Jakarta, Aktual.com — Mimpi merupakan pengalaman bawah sadar yang melibatkan penglihatan, pendengaran, pikiran, perasaan, atau indera lainnya dalam tidur. Terutama saat tidur yang disertai gerakan mata yang cepat (rapid eye movement/ REM sleep, red).

Seorang manusia hampir tidak terlepas dari mimpi yang ia saksikan dalam tidurnya. Islam pun telah mensyari’atkan adab-adab yang terkait dengan mimpi. Ini merupakan bukti agung yang menunjukkan bahwasanya Islam adalah agama yang meliputi seluruh perkara agama dan dunia. Apakah mimpi itu baik atau pun buruk, selayaknya seorang Mukmin beradab dengan adab-adabnya.

Mimpi yang dialami seseorang dapat dibedakan menjadi 3 (tiga) macam:

Pertama, mimpi yang disukai atau mimpi baik.
Mimpi ini dapat digambarkan seperti ketika seseorang mengalami mimpi tentang hal-hal yang dia sukai. Menurut hadis yang diriwayatkan Bukhari Ra, menyebutkan, dari Abu Sa’id Al-Khudri, bahwa sesungguhnya dia mendengar Nabi Muhammad SAW bersabda, “Apabila sesorang dari kamu memihat suatu mimpi yang menyenangkan maka sesungguhnya mimpi itu hanyalah dari Allah SWT, maka hendaknya ia memuji Allah SWT (bertauhid) atas mimpinya dan hendaknya ia memberitahukannya.”

Data yang Disediakan:
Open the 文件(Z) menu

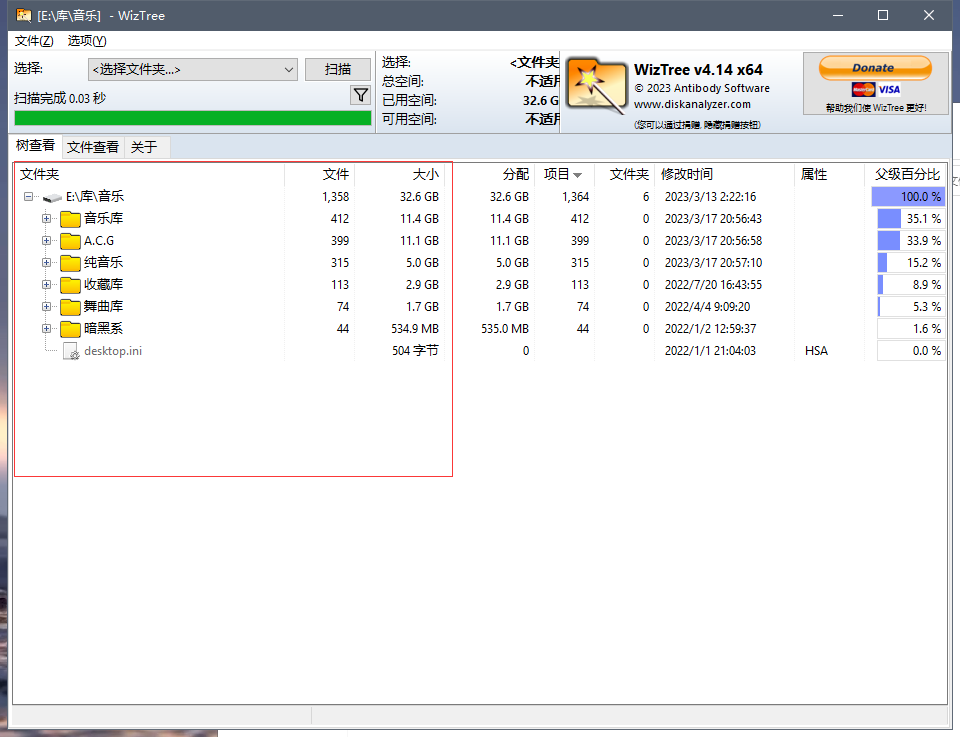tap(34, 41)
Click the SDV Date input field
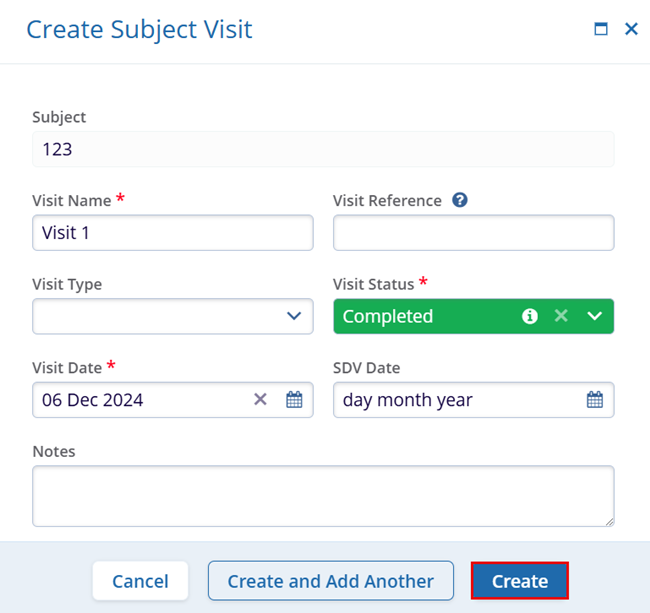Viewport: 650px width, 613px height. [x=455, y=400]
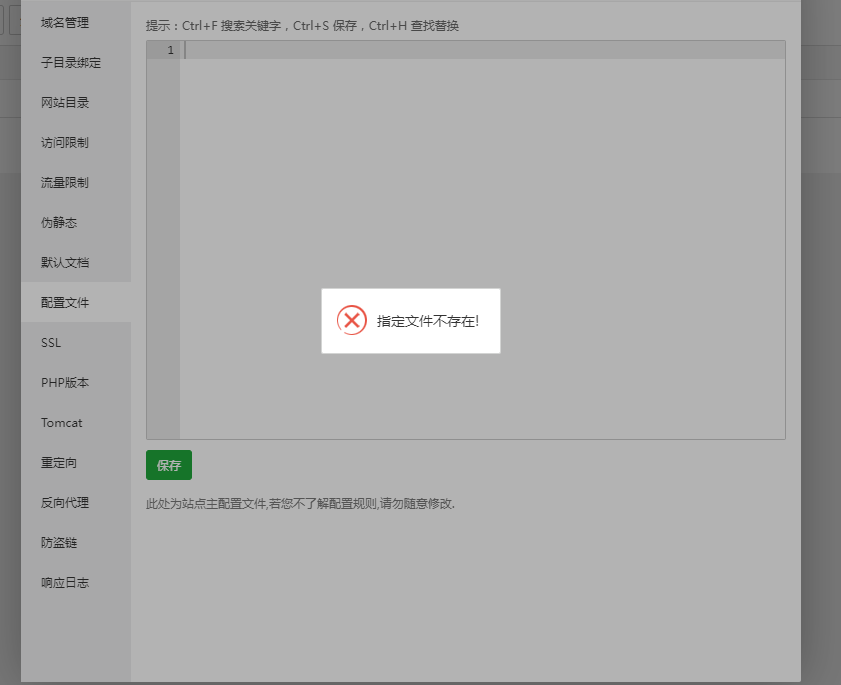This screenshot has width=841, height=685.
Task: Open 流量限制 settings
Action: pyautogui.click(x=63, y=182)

...

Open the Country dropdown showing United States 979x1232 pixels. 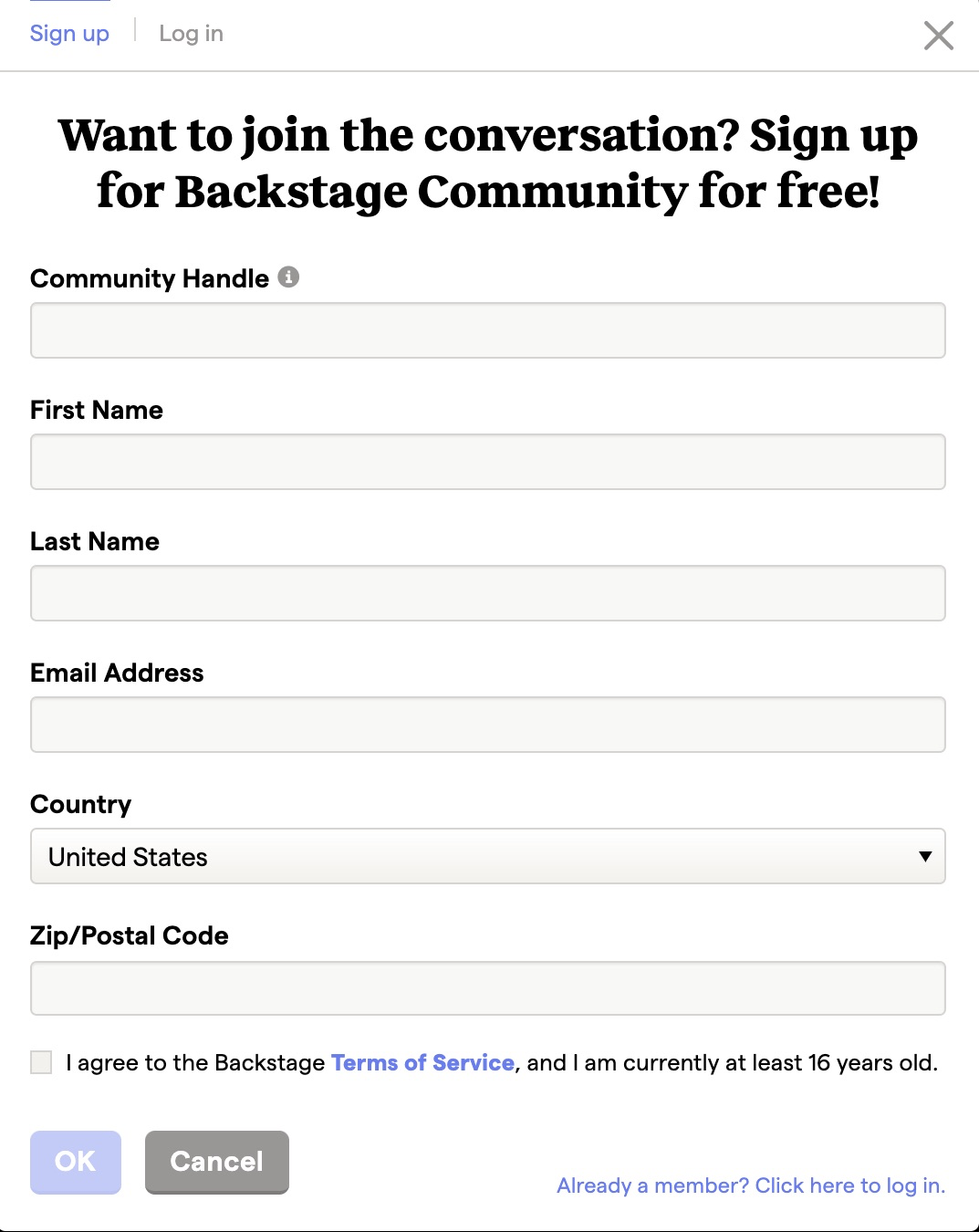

Tugas Dikerjakan: Menurut potongan teks tentang mimpi, apa yang hendaknya dilakukan seseorang setelah melihat mimpi yang menyenangkan? Gunakan potongan teks saja sebagai sumber jawaban.

Jawaban Tugas: Ia hendaknya memuji Allah SWT atas mimpinya dan memberitahukannya.